*Input:*
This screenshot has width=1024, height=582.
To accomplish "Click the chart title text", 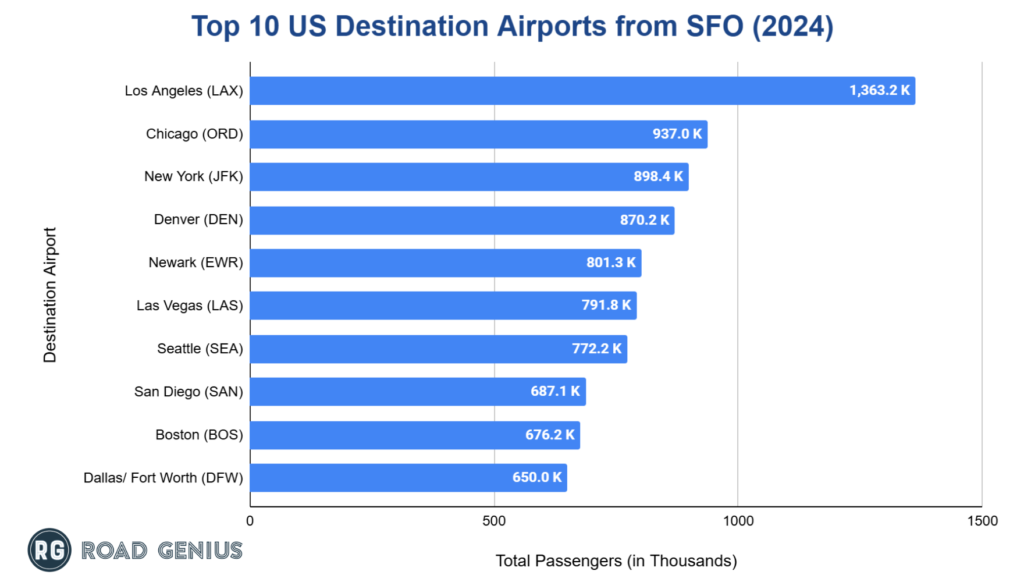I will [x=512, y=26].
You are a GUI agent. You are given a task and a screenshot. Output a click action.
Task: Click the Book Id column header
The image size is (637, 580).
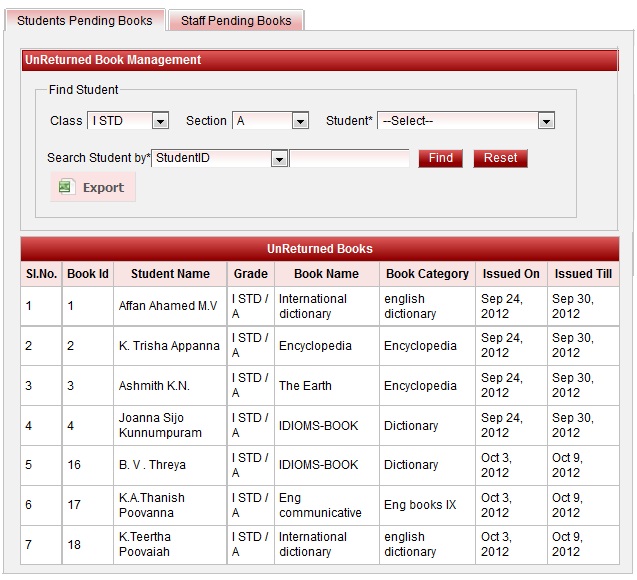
...
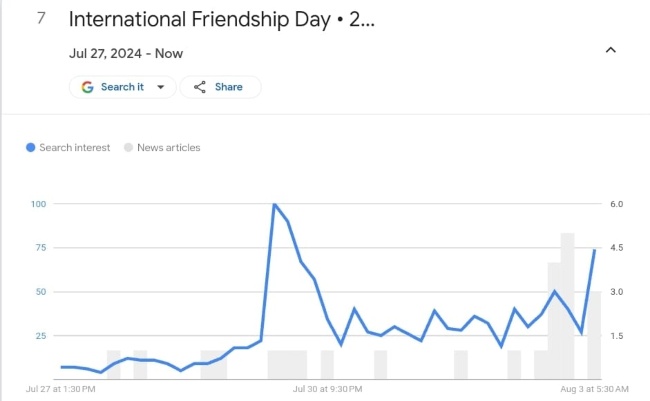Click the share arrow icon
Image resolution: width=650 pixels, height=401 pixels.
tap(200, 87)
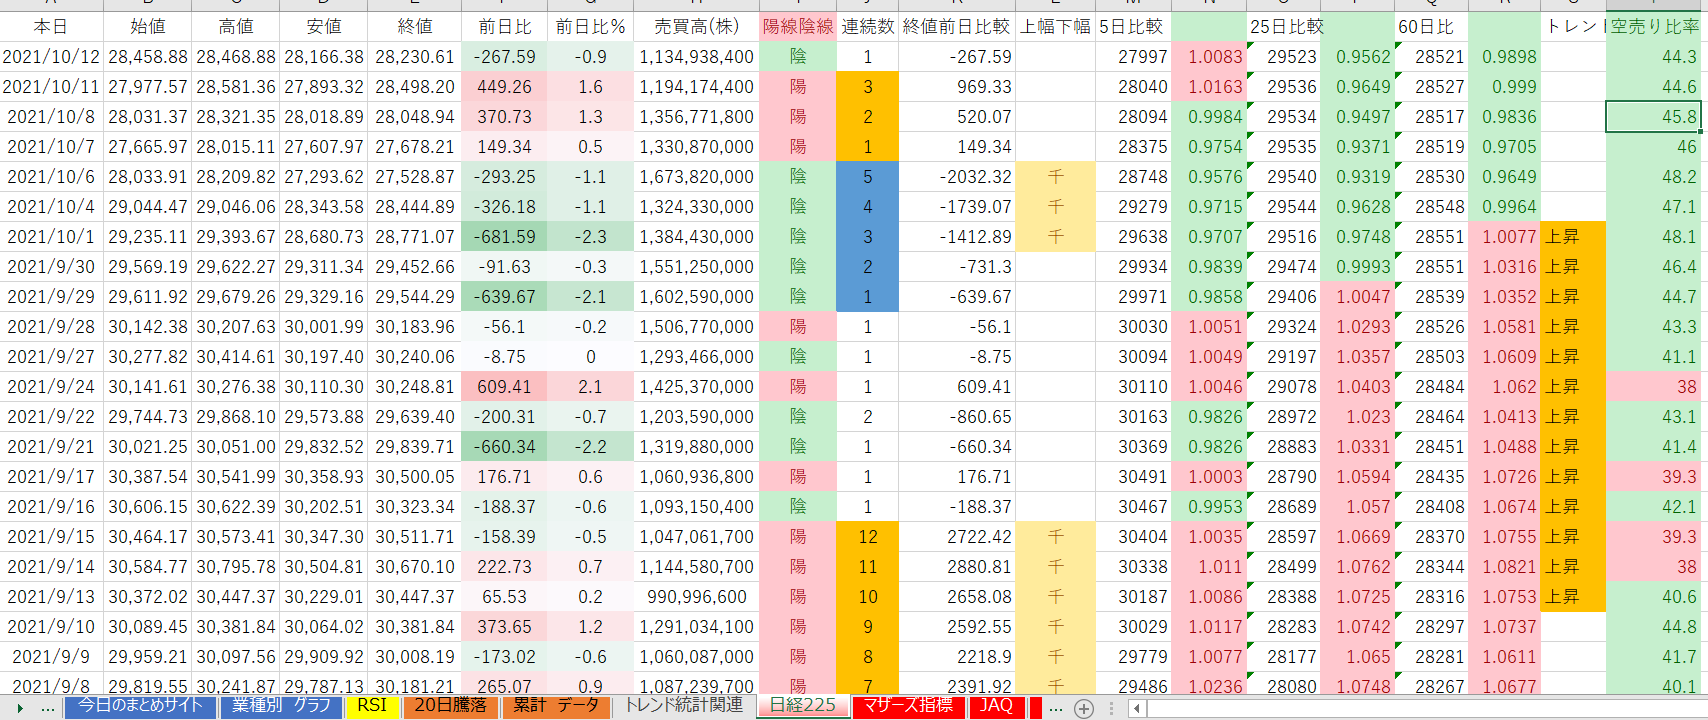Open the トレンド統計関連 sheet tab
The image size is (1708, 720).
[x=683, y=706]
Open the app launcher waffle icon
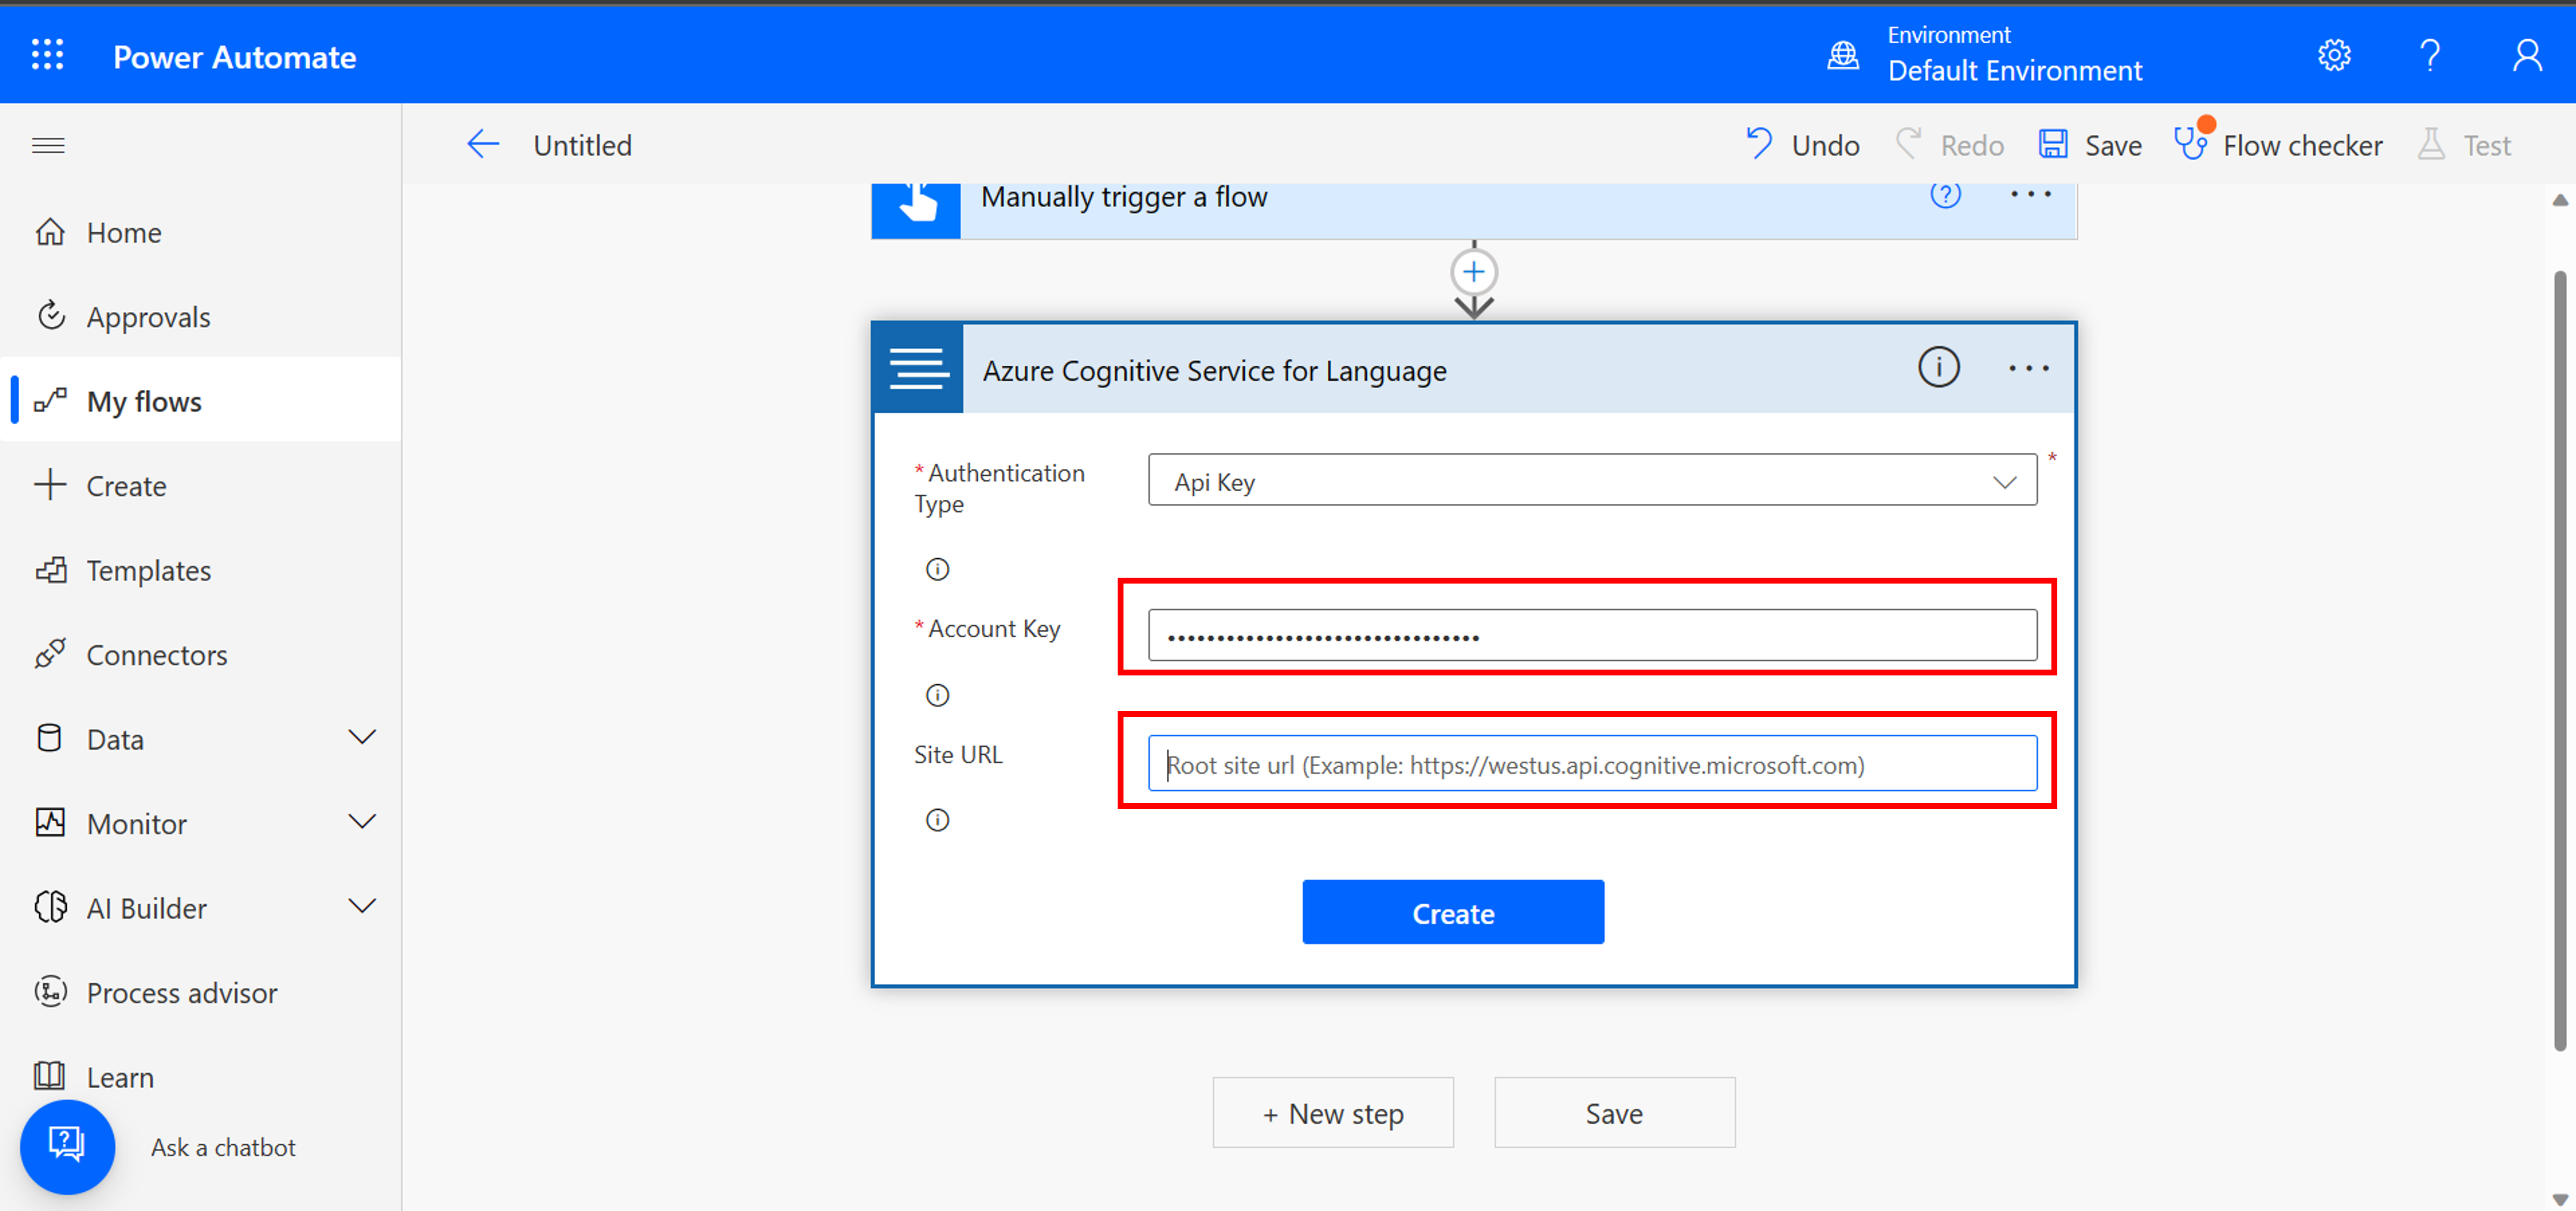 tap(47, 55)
* * *
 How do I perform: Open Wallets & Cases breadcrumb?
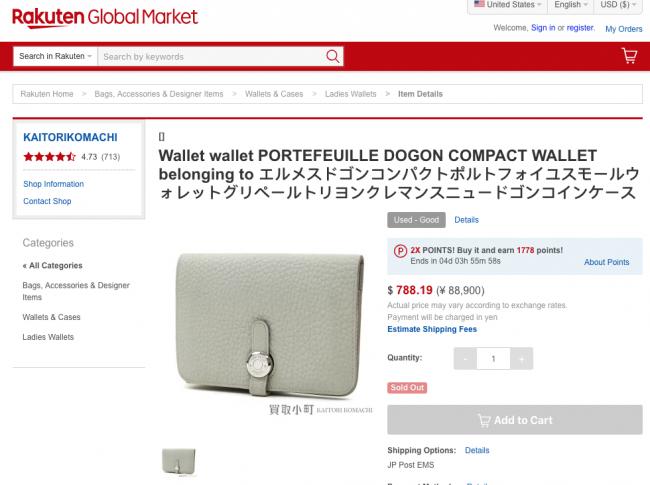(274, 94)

*What you are asked to do:* Restate word for word the entries above, starting at the line with "You are a GUI" and ending at the line with "The image size is (637, 580).", inclusive, and no others.

*Solution:*
You are a GUI agent. You are given a task and a screenshot. Output a click action.
Task: Click the Book Id column header
The image size is (637, 580).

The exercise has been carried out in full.